Voorgaande beroepsgrond slaagt niet. Zoals de Raad eerder in het kader van de uit artikel 6 EVRM voortvloeiende eisen ten aanzien van een eerlijk proces heeft overwogen
(CRvB 24 december 2008, ECLI:NL:CRVB:2008:BG9468), wordt de betrokkene in de procedure voor de bestuursrechter alle gelegenheid geboden zich gemotiveerd - desgewenst onderbouwd met medische gegevens - te verzetten tegen het medisch oordeel van de wederpartij.

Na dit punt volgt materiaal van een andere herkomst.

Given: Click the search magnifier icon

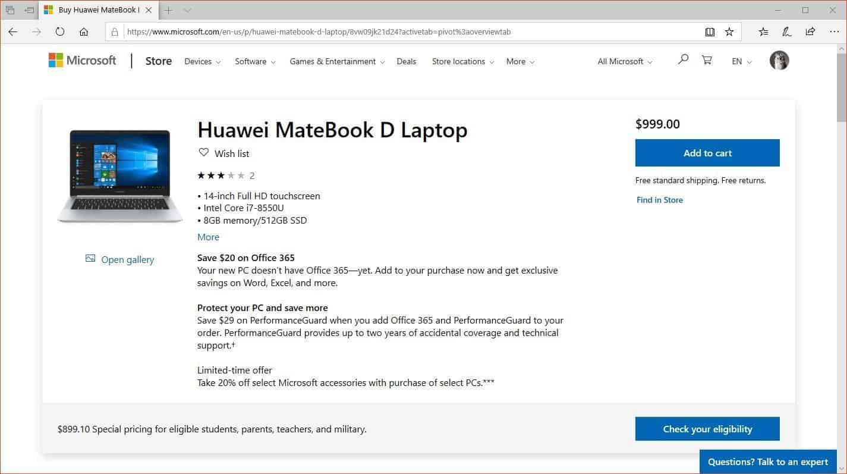Looking at the screenshot, I should tap(683, 59).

Appellante heeft in hoger beroep medische gegevens ingebracht van haar voormalige psychiater. Deze zijn meegewogen bij het oordeel van de bezwaarverzekeringsarts, maar hebben niet geleid tot een ander oordeel over de bij appellante vastgestelde beperkingen. Dat de huidige psychiater en de huisarts geen gegevens over appellante hebben kunnen verstrekken, leidt er in dit geval niet toe dat sprake is van schending van het in artikel 6 EVRM gewaarborgde beginsel van een eerlijk proces. De huisarts achtte zich niet bevoegd om de arbeidsmogelijkheden van appellante weer te geven, terwijl onduidelijk is gebleven waarom de huidige psychiater geen informatie heeft verstrekt.
4.5.
Verder wordt het inbrengen van een deskundigenbericht niet noodzakelijk geacht voor een eerlijke behandeling van het proces. Reeds hierom slaagt het beroep op het arrest van het EHRM in de zaak van Cibicki tegen Polen niet. Het niet in staat zijn een deskundigenbericht te financieren staat er niet aan in de weg om een dergelijk rapport te verkrijgen. De Raad kan immers ook zelf en op kosten van de staat, op grond van artikel 8:47 van de Algemene wet bestuursrecht, een deskundige benoemen wanneer in de beschikbare stukken of in de aangevoerde argumenten aanleiding wordt gezien te twijfelen aan de juistheid van de conclusies van het Uwv. Gelet op hetgeen in 4.1 is geoordeeld wordt in dit geval geen aanleiding gezien voor het instellen van een nader onderzoek door een onafhankelijke deskundige.
4.6.
Verder wordt geoordeeld dat, uitgaande van de juistheid van de FML, appellante in staat moet worden geacht de werkzaamheden die zijn verbonden aan de geduide functies te verrichten. De bezwaararbeidsdeskundige heeft de signaleringen die aangeven dat er mogelijk een overschrijding van de belastbaarheid op een onderdeel is, besproken. Deze motiveringen worden toereikend geacht. Ook overigens moet appellante in staat worden geacht de functies te verrichten. Evenals de rechtbank heeft geoordeeld en op grond van dezelfde overwegingen kunnen de bevindingen van Van Kesteren niet leiden tot een ander oordeel.
4.7.
Gelet op hetgeen in 4.1 tot en met 4.6 is overwogen slaagt het hoger beroep niet en dient de aangevallen uitspraak te worden bevestigd.
5.
Voor een proceskostenveroordeling bestaat geen aanleiding.

BESLISSING

De Centrale Raad van Beroep bevestigt de aangevallen uitspraak voor zover aangevochten.
Deze uitspraak is gedaan door M.M. van der Kade, in tegenwoordigheid van M.P. Ketting als griffier. De beslissing is uitgesproken in het openbaar op 13 juni 2014.